## Required task
Rewrite the lines from the one containing "Task: Set star rating for Allegramente" through the one containing "Action: click(935, 439)", swapping "screenshot" for "image" and changing nothing else. Leave the pictures out of your answer.

## Entries shown
[START]

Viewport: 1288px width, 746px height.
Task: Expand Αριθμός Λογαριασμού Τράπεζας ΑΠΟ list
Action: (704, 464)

[END]
[START]

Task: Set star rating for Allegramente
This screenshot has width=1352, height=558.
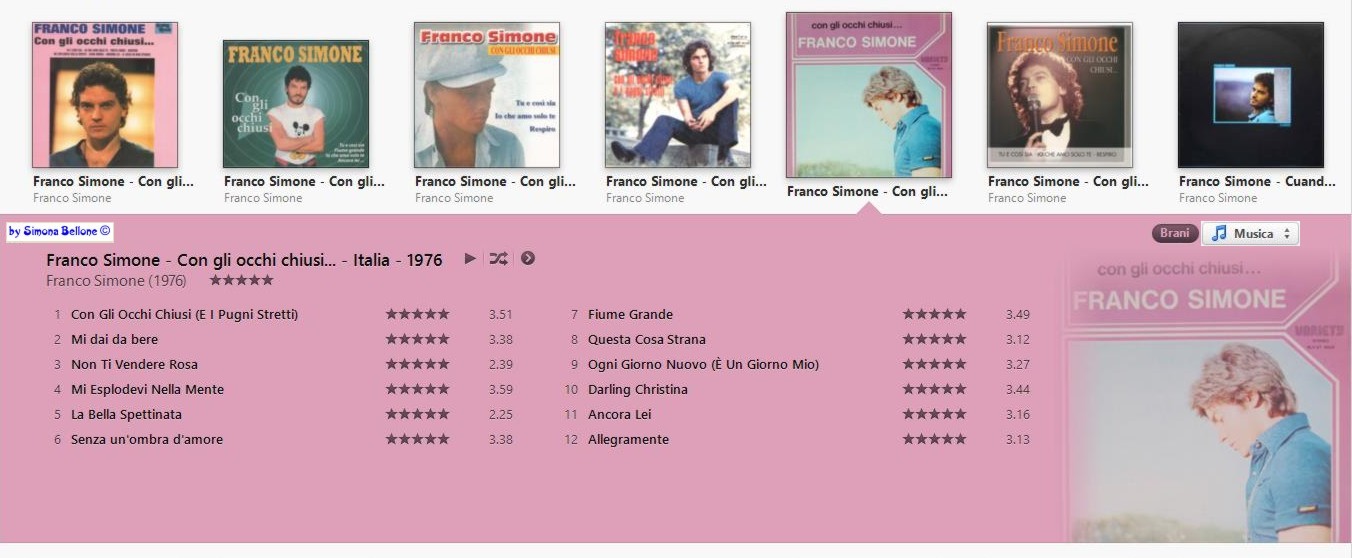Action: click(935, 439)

[END]
[START]

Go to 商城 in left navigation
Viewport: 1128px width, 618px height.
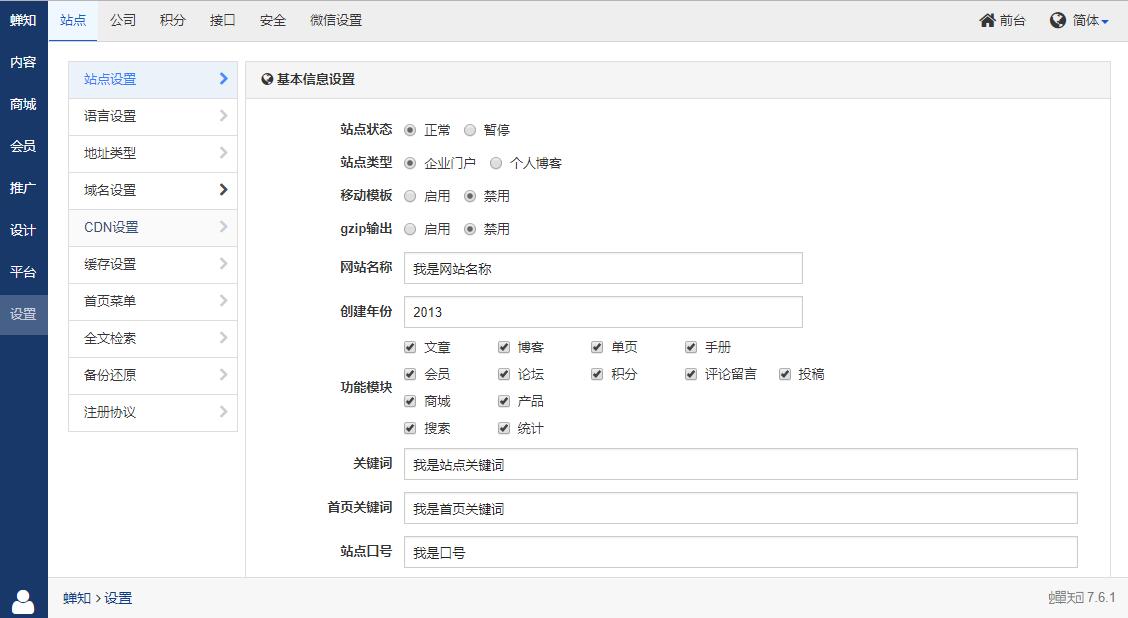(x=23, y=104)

[END]

## Output
Task: Set star rating for Allegramente
This image has width=1352, height=558.
Action: click(935, 439)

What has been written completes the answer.